Wednesday, July 21, 2010

The Devil's neighbors

BON REPOS, HAITI -- He calls it "the devil's house," refusing to allow anyone to refer to it by its real name, the Presidential Palace.

It is what Carlos Jean Charles has to look at every time he steps out of his home in the tent city just across the street from the crumbling white government building that he says makes him think of the greed of President Preval; greed and carelessness he feels are responsible for the condition this country is still in 6 months after the quake.

Charles's tiny tent, that is just big enough to fit a twin mattress on the dirt, is made of burlap sacks and tin. A bright dinosaur print bed sheet is his front door.

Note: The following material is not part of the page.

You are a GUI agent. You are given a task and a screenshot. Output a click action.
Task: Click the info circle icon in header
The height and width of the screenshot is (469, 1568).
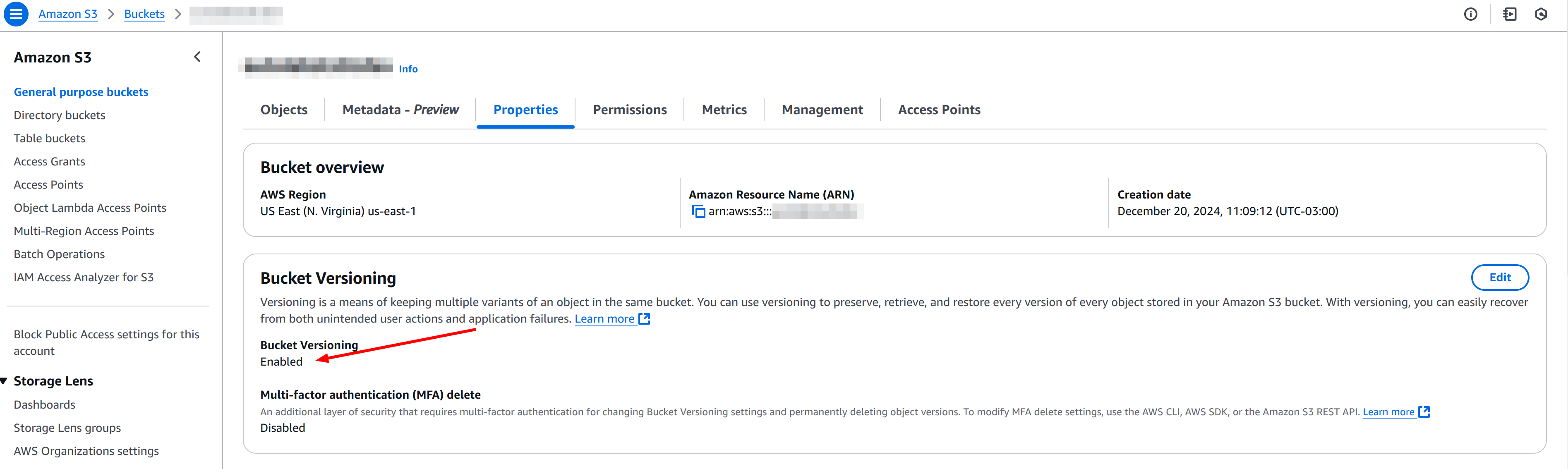1470,14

And this is where he lives with his eight year old daughter, five year old son and wife, who lost her leg when the family's house crumbled on top of her during the 'quake.

Theirs is one of approximately 3,800 tents in this one tent city, where Charles explains violence is rampant.

He introduced me to a woman named Natalie who claims she was brutally raped by several men just a month ago.

People living in the tent cities have "lost their minds," he says, and thus turned to crime.

He claims people steal because they can't get food or water and children as young as 8 have turned to prostitution in the tent cities just to earn a few dollars to feed their families.

"I know they say so many donations been made to Haiti. Where are they? I don't see anything," Charles says.

He sells paintings just outside of the "devil's house," but doesn't make enough to feed his family.

Today, he said his wife went out to a place where they heard there would be hand outs.

He said he would have been turned away if he went to ask for food, so his wife offered to go, even though it is a struggle for her to get around on crutches and with no transportation.

"I'd almost rather die than live in this misery," Charles says, "That's really terrible."